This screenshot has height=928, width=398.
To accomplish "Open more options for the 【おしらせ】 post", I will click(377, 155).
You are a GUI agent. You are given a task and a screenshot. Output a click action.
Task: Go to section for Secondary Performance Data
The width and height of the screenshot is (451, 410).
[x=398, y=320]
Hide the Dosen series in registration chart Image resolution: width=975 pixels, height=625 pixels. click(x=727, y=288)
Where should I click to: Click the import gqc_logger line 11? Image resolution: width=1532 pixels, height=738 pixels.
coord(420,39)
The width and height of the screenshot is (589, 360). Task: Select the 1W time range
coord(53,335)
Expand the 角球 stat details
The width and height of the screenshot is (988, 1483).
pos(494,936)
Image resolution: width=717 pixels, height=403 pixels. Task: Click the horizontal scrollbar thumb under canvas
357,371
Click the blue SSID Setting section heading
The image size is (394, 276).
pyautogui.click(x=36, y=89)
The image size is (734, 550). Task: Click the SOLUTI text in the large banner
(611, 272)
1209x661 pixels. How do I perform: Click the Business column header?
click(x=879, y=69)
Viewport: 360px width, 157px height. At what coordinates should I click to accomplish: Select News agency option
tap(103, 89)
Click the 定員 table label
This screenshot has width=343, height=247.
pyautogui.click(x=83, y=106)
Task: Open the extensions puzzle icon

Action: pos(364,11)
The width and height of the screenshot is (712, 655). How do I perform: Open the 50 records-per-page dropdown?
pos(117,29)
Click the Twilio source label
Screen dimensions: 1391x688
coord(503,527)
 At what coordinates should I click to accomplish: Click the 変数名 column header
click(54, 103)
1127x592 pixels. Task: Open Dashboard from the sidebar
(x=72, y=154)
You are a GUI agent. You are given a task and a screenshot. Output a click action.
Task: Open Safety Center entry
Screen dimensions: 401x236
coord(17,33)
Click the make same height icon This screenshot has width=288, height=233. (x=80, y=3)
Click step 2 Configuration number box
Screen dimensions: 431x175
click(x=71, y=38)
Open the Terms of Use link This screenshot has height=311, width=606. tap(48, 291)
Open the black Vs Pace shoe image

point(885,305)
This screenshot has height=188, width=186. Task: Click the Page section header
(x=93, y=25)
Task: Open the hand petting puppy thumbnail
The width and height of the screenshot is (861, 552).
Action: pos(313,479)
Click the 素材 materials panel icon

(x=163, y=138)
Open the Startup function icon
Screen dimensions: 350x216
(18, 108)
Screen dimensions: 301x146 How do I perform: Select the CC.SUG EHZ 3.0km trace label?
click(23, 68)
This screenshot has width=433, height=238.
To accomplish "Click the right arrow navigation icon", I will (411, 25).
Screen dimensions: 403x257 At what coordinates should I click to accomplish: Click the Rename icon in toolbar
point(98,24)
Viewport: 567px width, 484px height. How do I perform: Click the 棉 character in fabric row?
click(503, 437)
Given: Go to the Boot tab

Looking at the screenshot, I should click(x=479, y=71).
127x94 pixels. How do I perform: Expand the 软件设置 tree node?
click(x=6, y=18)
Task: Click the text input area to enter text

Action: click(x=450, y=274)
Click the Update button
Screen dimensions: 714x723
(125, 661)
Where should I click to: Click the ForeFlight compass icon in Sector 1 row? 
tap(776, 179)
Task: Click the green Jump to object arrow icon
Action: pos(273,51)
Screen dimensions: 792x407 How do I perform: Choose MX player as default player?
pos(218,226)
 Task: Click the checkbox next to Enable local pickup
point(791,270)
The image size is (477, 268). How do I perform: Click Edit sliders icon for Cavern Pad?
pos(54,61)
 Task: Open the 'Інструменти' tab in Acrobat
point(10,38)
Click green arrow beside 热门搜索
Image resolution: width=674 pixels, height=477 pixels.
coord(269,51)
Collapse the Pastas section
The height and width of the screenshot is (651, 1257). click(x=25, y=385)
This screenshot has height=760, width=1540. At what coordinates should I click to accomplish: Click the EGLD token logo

○ ○ ○

**PROMPT**
Copy out the records shown above, every one, exactly.

**EXERCISE ANSWER**
This screenshot has height=928, width=398.
To accomplish "Open more options for the 【おしらせ】 post", I will click(377, 155).
You are a GUI agent. You are given a task and a screenshot. Output a click action.
Task: Go to section for Secondary Performance Data
The width and height of the screenshot is (451, 410).
[x=398, y=320]
Hide the Dosen series in registration chart Image resolution: width=975 pixels, height=625 pixels. click(x=727, y=288)
Where should I click to: Click the import gqc_logger line 11? Image resolution: width=1532 pixels, height=738 pixels.
coord(420,39)
The width and height of the screenshot is (589, 360). Task: Select the 1W time range
coord(53,335)
Expand the 角球 stat details
The width and height of the screenshot is (988, 1483).
pos(494,936)
Image resolution: width=717 pixels, height=403 pixels. Task: Click the horizontal scrollbar thumb under canvas
357,371
Click the blue SSID Setting section heading
The image size is (394, 276).
pyautogui.click(x=36, y=89)
The image size is (734, 550). Task: Click the SOLUTI text in the large banner
(611, 272)
1209x661 pixels. How do I perform: Click the Business column header?
click(x=879, y=69)
Viewport: 360px width, 157px height. At what coordinates should I click to accomplish: Select News agency option
tap(103, 89)
Click the 定員 table label
This screenshot has width=343, height=247.
pyautogui.click(x=83, y=106)
Task: Open the extensions puzzle icon

Action: pos(364,11)
The width and height of the screenshot is (712, 655). How do I perform: Open the 50 records-per-page dropdown?
pos(117,29)
Click the Twilio source label
Screen dimensions: 1391x688
coord(503,527)
 At what coordinates should I click to accomplish: Click the 変数名 column header
click(54, 103)
1127x592 pixels. Task: Open Dashboard from the sidebar
(x=72, y=154)
You are a GUI agent. You are given a task and a screenshot. Output a click action.
Task: Open Safety Center entry
Screen dimensions: 401x236
coord(17,33)
Click the make same height icon This screenshot has width=288, height=233. (x=80, y=3)
Click step 2 Configuration number box
Screen dimensions: 431x175
click(x=71, y=38)
Open the Terms of Use link This screenshot has height=311, width=606. tap(48, 291)
Open the black Vs Pace shoe image

point(885,305)
This screenshot has height=188, width=186. Task: Click the Page section header
(x=93, y=25)
Task: Open the hand petting puppy thumbnail
The width and height of the screenshot is (861, 552).
Action: pos(313,479)
Click the 素材 materials panel icon

(x=163, y=138)
Open the Startup function icon
Screen dimensions: 350x216
(18, 108)
Screen dimensions: 301x146 How do I perform: Select the CC.SUG EHZ 3.0km trace label?
click(23, 68)
This screenshot has width=433, height=238.
To accomplish "Click the right arrow navigation icon", I will (411, 25).
Screen dimensions: 403x257 At what coordinates should I click to accomplish: Click the Rename icon in toolbar
point(98,24)
Viewport: 567px width, 484px height. How do I perform: Click the 棉 character in fabric row?
click(503, 437)
Given: Go to the Boot tab

Looking at the screenshot, I should click(x=479, y=71).
127x94 pixels. How do I perform: Expand the 软件设置 tree node?
click(x=6, y=18)
Task: Click the text input area to enter text

Action: click(x=450, y=274)
Click the Update button
Screen dimensions: 714x723
(125, 661)
Where should I click to: Click the ForeFlight compass icon in Sector 1 row? 
tap(776, 179)
Task: Click the green Jump to object arrow icon
Action: pos(273,51)
Screen dimensions: 792x407 How do I perform: Choose MX player as default player?
pos(218,226)
 Task: Click the checkbox next to Enable local pickup
point(791,270)
The image size is (477, 268). How do I perform: Click Edit sliders icon for Cavern Pad?
pos(54,61)
 Task: Open the 'Інструменти' tab in Acrobat
point(10,38)
Click green arrow beside 热门搜索
Image resolution: width=674 pixels, height=477 pixels.
coord(269,51)
Collapse the Pastas section
The height and width of the screenshot is (651, 1257). click(x=25, y=385)
This screenshot has height=760, width=1540. At what coordinates should I click to accomplish: Click the EGLD token logo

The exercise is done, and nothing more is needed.